How do you kill bacteria when antibiotics fail? Shine a light on the problem, new A&M study suggests

Ranjith Ravindran/Shutterstock

Antibiotics are standard treatments for fighting dangerous bacterial infections. Yet, the number of bacteria developing a resistance to antibiotics is increasing. Researchers from Texas A&M University and the University of São Paulo are overcoming this resistance with light.

The researchers tailored antimicrobial photodynamic therapy (aPDT) — a chemical reaction triggered by visible light — for use on antibiotic-resistant bacteria strains. Results showed the treatment weakened bacteria to where low doses of current antibiotics could effectively eliminate them.

Future work for the project involves more timing and dosage investigations and tests on other resistant bacteria strains to see if the effectiveness is universal.

“Imagine the real-life applications,” said Vladislav Yakovlev, professor in the Department of Biomedical Engineering at Texas A&M and co-director of the project. “You visit a doctor, who uses an ointment and shines a light on the infected area, and then you’re done. It would be a quick and harmless treatment as needed.”

The research results were published in Proceedings of the National Academy of Sciences, a peer-reviewed journal.

Some human cancer cell therapies already use aPDT to prevent the growth of abnormal cells but treating resistant bacteria with it is still a novel approach.

The researchers began their work by choosing the bacteria and the three main parts of aPDT needed to combat it: molecular oxygen, light, and a photosensitizer — something that creates a reaction between oxygen and light. An already FDA-approved dye called methylene blue served as the photosensitizer. The light sources were specially constructed panels of 25 LEDs in reflective cones built by the Technical Support Laboratory of the São Carlos Institute of Physics. Methicillin-resistant Staphylococcus aureus served as the bacteria, and the researchers grew cultures with the blue dye in them to ensure the photosensitizer alone would not affect the bacteria.

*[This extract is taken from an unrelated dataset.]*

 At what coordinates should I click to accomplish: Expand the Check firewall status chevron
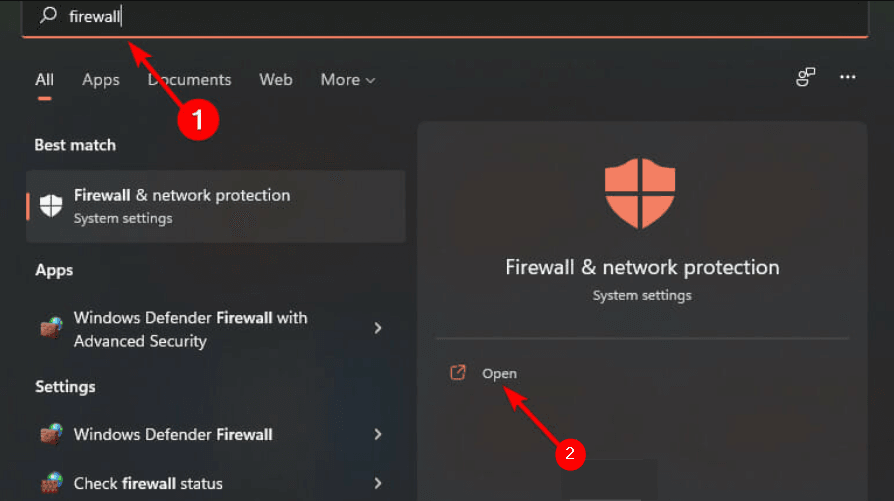pyautogui.click(x=378, y=483)
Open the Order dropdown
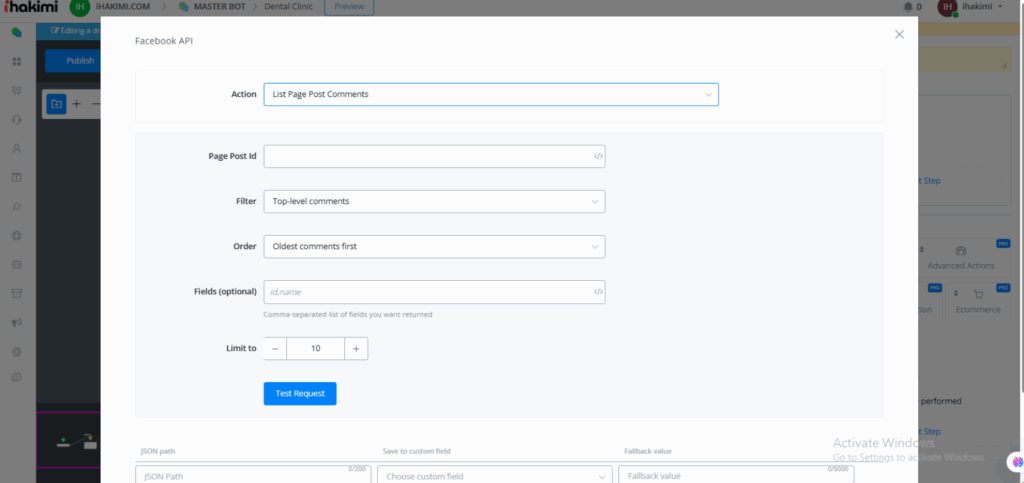This screenshot has width=1024, height=483. tap(434, 246)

Most of the lab work occurred in the Texas A&M Health Science Center under Paul de Figueiredo, professor in the College of Medicine.

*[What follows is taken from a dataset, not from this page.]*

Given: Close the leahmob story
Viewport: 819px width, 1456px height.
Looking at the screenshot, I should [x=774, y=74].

At first, the team used aPDT by itself at various light strengths, durations, and in a specific series of follow-up treatments to log the bacteria’s response. The idea was to find the lowest dose and shortest series that could weaken the bacterial membranes and other resistance mechanisms. Cell recoveries and reproductions revealed how many generations it took before antibiotic resistance returned. Next, the researchers added measured levels and combinations of antibiotics at different time intervals after aPDT treatments to note the weakened bacteria’s responses.

“The use of antibiotics with aPDT is a unique idea,” said Yakovlev. “We can use lower doses of both to achieve our goal in contrast to using one or the other at higher doses that could have side effects.”

The goal is to shorten the treatment time and reduce the dosage to the lowest levels needed.